Threads run in a shared memory space
Processes run in separate memory spaces. each process has its own memory space and at least 1 thread, know as primary thread.
Thread
- Able observe its state. (specify name for debugging, Show in UI)
- Able to set thread-level properties (stack size, apartment state, or culture)
- Maintain an object owned by a single thread. ( Only used by that thread)
- Problem : costly, Each thread consumes a non-trivial amount of memory for its stack
ThreadPool
- Is a wrapper around a pool of threads, no create its own OS thread.
- Use for Short Operations & no result return.
- Use to avoid overhead of creating too many threads.
- Able to execute at some point.
- Able control the size of the pool,
- Not able to tell the pool start running the work.
- It will full , if too many long-running tasks.
- Not able to get the result (which item has been completed.)
Task
- Is lightweight object for managing a parallelizable unit of work. (work something in Parallel).Parallel means the work is spread across multiple processors to maximize computational speed.
- Does not create its own OS thread.(Executed by a TaskScheduler, run on threadPool)
- Unlike the ThreadPool, Task able to find out when it finishes, to return a result.
- Call ContinueWith() to run more code once the task finishes, and pass you the task's result.
- Call Wait() to synchronously wait for a task to finish.
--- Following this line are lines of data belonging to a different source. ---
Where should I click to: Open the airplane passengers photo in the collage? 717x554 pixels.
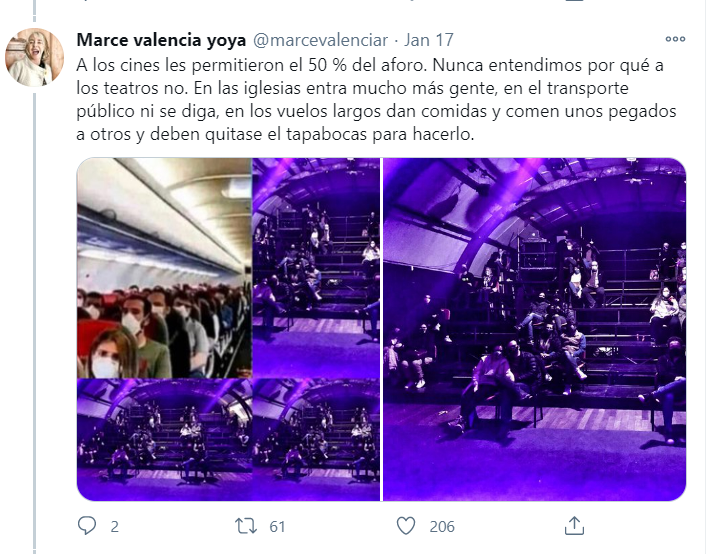164,268
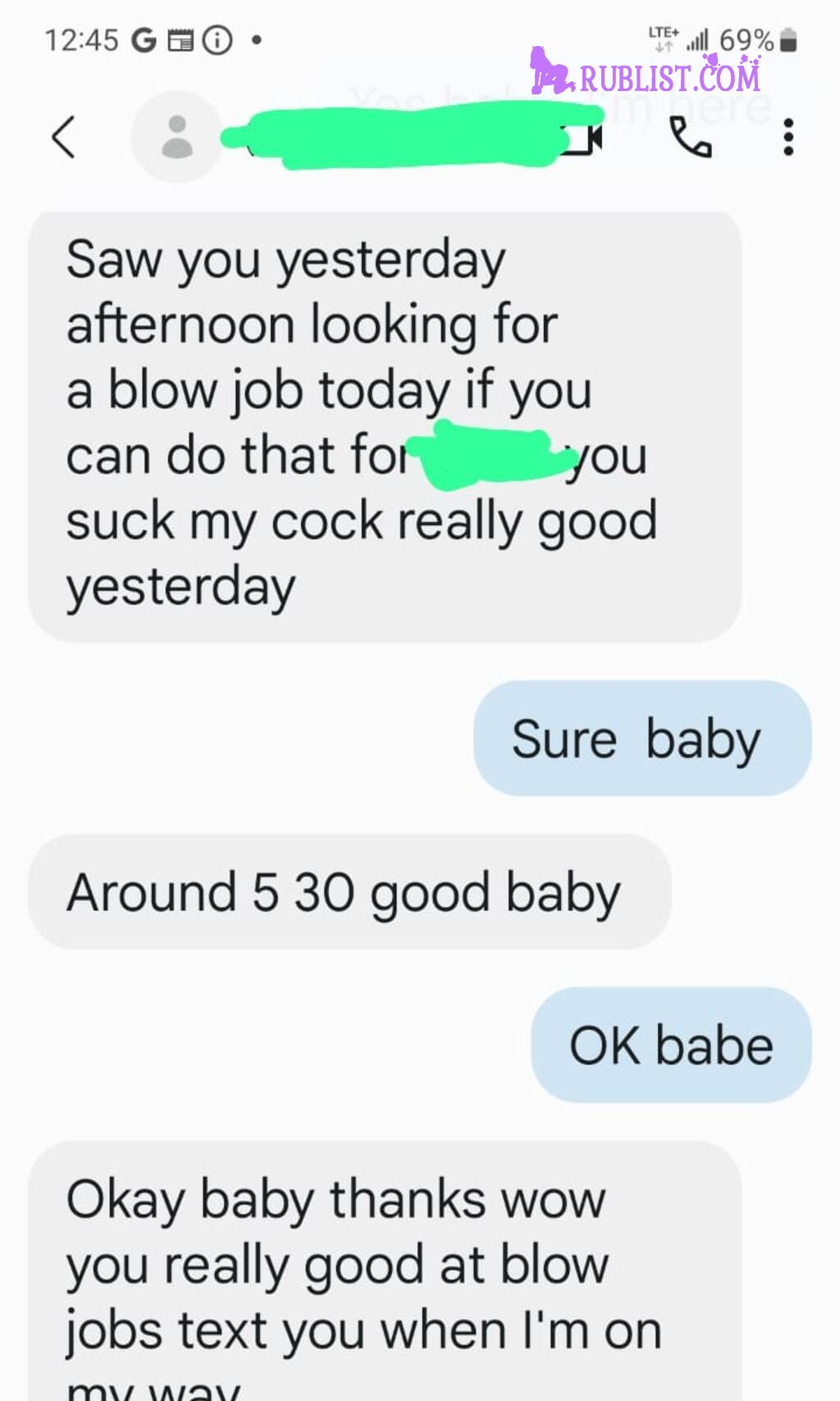Image resolution: width=840 pixels, height=1401 pixels.
Task: Tap the circled info status icon
Action: (x=217, y=40)
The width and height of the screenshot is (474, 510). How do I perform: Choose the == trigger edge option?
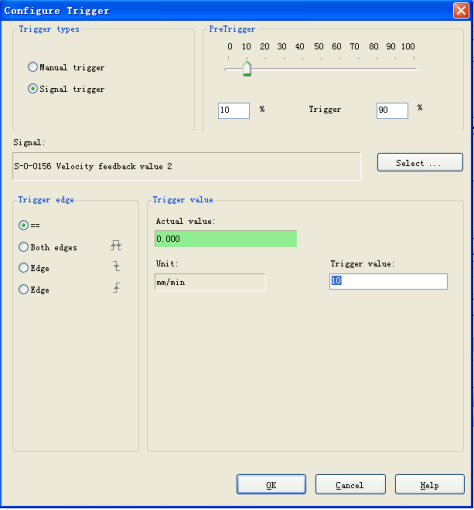click(x=23, y=225)
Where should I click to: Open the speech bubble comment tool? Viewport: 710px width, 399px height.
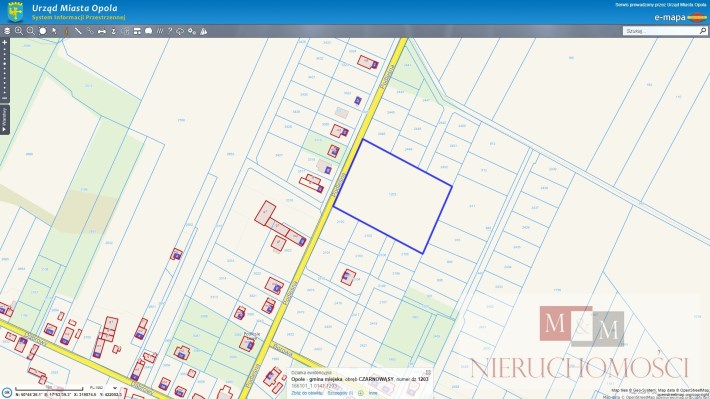(x=148, y=31)
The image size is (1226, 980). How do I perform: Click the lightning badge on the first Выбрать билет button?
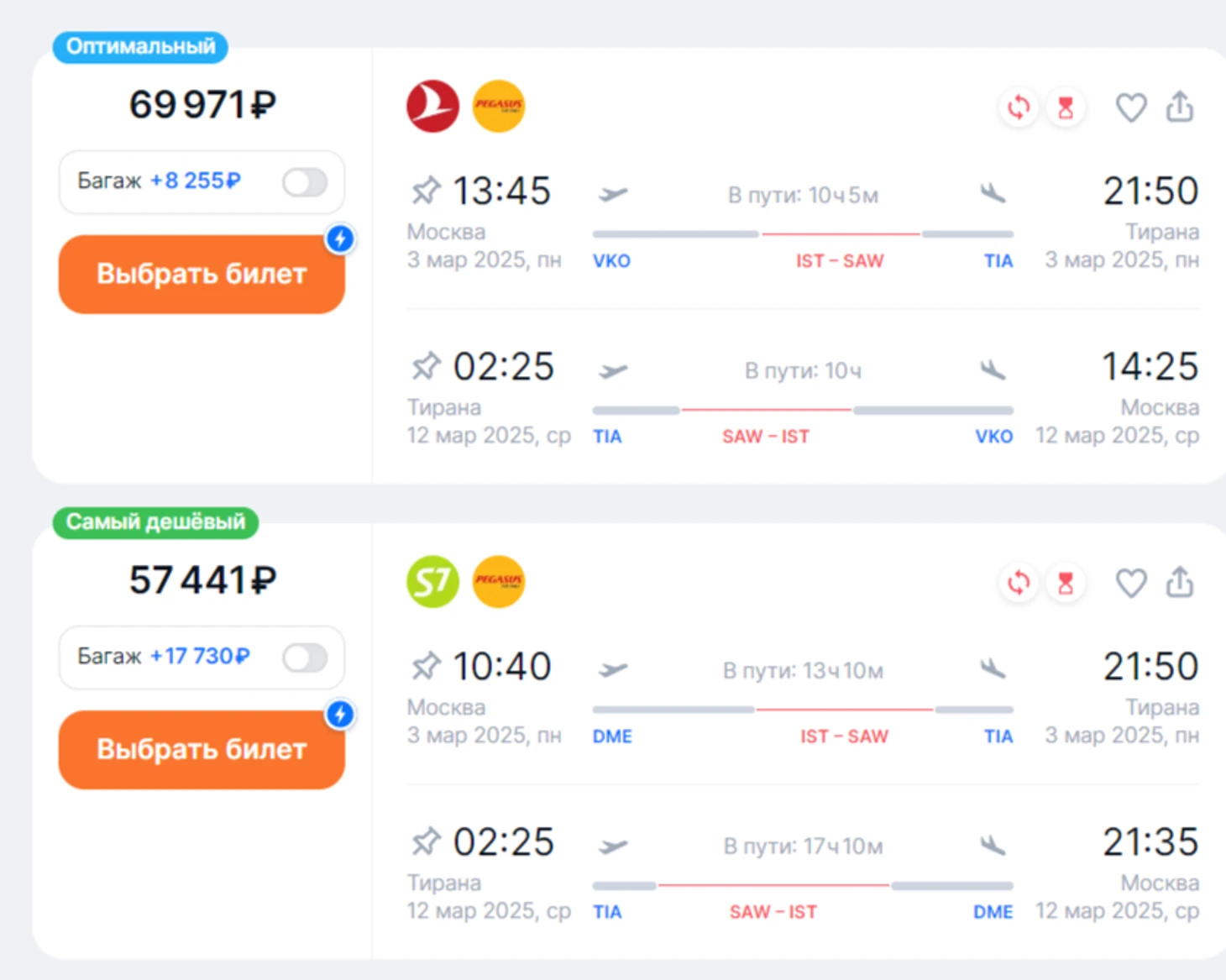(x=340, y=238)
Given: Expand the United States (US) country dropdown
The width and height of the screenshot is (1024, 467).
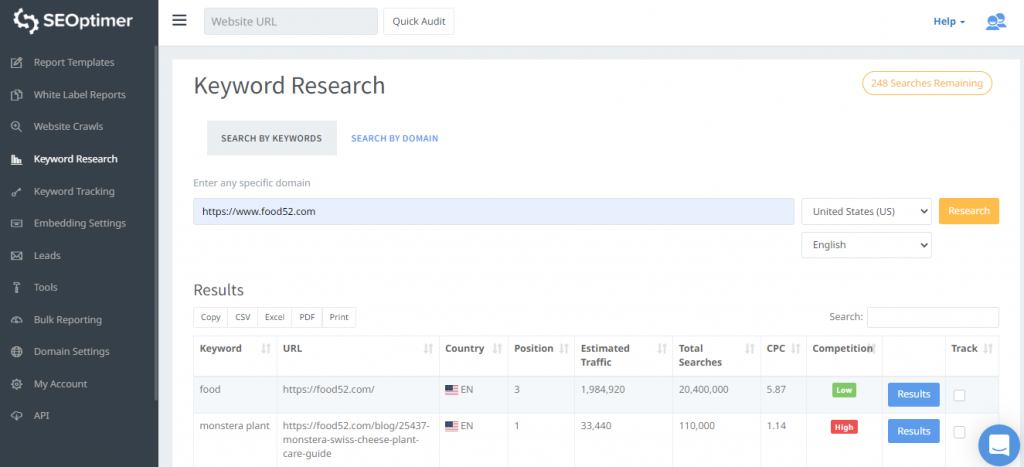Looking at the screenshot, I should [x=866, y=211].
Like Thread.Join(), this will block the calling thread until the task finishes. Synchronously waiting for a task is bad idea; it prevents the calling thread from doing any other work, and lead to deadlocks if the task ends up waiting (even asynchronously) for the current thread.
- Parallel.For*() methods, PLINQ, C# 5 await, and modern async methods in the BCL, are all built on Task.
Conclusion
Task is almost always the best option; it provides a much more powerful API and avoids wasting OS threads.